2. Fear - This is quite an obvious emotion for Jane to have been experiencing at this time. She could only have her King after his wife was put away - and not only divorced, but executed. I can imagine that if I were preparing for my wedding to a man who was having his previous wife executed, I would feel a little unsettled. Also, there is evidence that Jane held King Henry's first wife Katherine of Aragon in high regard,and knowing that she had been cruelly sent away in exile by the King would have probably added to Jane's fear of her own fate as England's new Queen.
3. Guilt - There is no record of how Jane felt about Anne Boleyn's death, but seeing as she was thought to be a kind and thoughtful woman during her life, it is probably safe to assume that her feelings toward Queen Anne were not cold or cruel. The fact that the Queen of England was being executed must have come as a surprise to Jane, who was a lady-in-waiting to the Queen in her household. Although there is evidence of Anne treating Jane badly, it is very likely that Jane still felt a pang of guilt in taking Henry away from his wife, and possibly being part of the cause for her downfall.

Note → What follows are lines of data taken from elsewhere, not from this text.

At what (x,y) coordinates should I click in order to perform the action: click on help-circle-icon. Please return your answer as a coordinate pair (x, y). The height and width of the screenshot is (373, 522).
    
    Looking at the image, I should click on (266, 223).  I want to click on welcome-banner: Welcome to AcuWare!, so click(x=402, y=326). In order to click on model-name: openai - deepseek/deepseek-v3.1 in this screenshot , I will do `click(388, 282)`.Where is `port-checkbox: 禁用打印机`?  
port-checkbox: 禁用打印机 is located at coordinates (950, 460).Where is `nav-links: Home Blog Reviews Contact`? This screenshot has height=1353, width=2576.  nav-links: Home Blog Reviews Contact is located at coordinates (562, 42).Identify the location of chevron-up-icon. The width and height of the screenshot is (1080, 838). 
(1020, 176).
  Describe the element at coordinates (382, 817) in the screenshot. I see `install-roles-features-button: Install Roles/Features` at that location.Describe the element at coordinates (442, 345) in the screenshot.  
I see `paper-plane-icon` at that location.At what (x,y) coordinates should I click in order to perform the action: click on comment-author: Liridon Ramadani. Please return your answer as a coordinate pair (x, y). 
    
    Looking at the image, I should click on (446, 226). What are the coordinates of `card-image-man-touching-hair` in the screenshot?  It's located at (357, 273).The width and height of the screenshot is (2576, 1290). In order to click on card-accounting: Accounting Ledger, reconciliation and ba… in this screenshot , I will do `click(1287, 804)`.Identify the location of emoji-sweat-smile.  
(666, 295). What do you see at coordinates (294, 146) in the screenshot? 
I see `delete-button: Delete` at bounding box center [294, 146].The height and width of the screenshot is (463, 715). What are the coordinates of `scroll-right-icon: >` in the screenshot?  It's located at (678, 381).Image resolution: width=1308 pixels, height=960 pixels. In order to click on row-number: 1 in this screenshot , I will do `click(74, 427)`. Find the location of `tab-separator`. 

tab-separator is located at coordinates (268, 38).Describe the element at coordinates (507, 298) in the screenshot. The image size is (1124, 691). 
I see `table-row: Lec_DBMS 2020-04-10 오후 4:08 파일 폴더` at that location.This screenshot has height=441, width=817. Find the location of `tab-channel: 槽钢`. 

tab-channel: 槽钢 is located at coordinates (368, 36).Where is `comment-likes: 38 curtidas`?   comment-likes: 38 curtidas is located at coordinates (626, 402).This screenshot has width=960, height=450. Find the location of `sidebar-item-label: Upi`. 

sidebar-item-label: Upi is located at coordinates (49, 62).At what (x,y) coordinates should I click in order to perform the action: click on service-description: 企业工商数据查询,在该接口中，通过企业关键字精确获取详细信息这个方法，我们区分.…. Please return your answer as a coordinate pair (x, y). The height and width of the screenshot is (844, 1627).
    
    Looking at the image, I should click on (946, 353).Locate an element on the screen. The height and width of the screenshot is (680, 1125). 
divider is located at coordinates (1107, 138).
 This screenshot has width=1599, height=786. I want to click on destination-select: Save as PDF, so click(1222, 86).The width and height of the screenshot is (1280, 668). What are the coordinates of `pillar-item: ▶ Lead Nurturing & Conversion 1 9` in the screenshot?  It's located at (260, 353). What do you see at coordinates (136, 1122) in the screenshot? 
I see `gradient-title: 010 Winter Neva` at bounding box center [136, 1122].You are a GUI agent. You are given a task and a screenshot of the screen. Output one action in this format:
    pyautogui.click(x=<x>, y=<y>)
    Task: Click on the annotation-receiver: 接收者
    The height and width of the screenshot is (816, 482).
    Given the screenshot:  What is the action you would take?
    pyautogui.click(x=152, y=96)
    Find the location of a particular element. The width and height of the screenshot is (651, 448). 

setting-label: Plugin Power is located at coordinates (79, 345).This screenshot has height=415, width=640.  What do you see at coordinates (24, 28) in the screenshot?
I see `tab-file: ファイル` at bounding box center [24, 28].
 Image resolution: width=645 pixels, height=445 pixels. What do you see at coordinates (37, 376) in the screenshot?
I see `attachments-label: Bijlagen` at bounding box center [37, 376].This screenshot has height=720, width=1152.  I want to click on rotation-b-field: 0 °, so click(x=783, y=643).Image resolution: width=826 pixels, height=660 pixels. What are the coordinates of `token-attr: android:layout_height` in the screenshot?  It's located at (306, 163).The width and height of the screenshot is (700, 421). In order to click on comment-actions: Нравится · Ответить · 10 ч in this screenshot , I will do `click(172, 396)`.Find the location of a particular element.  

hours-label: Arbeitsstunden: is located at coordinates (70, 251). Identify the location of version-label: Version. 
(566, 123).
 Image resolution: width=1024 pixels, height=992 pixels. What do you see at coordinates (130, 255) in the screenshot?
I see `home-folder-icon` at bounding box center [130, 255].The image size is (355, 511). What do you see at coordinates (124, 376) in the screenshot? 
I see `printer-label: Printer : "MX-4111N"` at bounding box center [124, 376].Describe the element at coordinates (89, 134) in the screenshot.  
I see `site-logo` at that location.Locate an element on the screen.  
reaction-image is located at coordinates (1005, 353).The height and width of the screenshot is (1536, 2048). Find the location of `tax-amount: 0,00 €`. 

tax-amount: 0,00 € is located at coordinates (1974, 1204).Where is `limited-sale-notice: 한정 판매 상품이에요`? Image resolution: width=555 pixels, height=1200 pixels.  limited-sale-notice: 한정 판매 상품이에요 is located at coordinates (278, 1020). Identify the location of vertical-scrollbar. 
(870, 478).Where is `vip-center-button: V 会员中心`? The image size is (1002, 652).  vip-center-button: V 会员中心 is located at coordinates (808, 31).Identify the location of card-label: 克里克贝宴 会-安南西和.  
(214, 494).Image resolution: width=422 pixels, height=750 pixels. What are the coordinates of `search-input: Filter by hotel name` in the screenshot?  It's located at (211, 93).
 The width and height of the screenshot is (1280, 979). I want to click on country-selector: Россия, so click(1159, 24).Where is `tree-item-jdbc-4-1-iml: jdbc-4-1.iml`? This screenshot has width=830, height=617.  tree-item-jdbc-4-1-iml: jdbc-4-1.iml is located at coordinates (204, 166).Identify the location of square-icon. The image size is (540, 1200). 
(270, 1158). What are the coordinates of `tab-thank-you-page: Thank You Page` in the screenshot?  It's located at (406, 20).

When Henry left Jane on the evening of 19 May, she had much to look forward to. Their betrothal would be announced the following day - this day in 1536, May 20th. That morning, Jane dressed in one of her finest gowns and rode by barge to join the King at his river lodgings. There, by nine o'clock in the morning (only 24 hours after Anne Boleyn's execution), Jane and Henry were formally betrothed before witnesses.
Times were certainly changing for the Tudors! Henry's second wife, the somewhat difficult, controversial Anne Boleyn was dead, and now he was engaged to the gentle, doe-eyed Jane Seymour. They would be married in only ten days and she would become his most beloved Queen!
- Norton, Elizabeth "Jane Seymour: Henry VIII's True Love" - (1) page 75.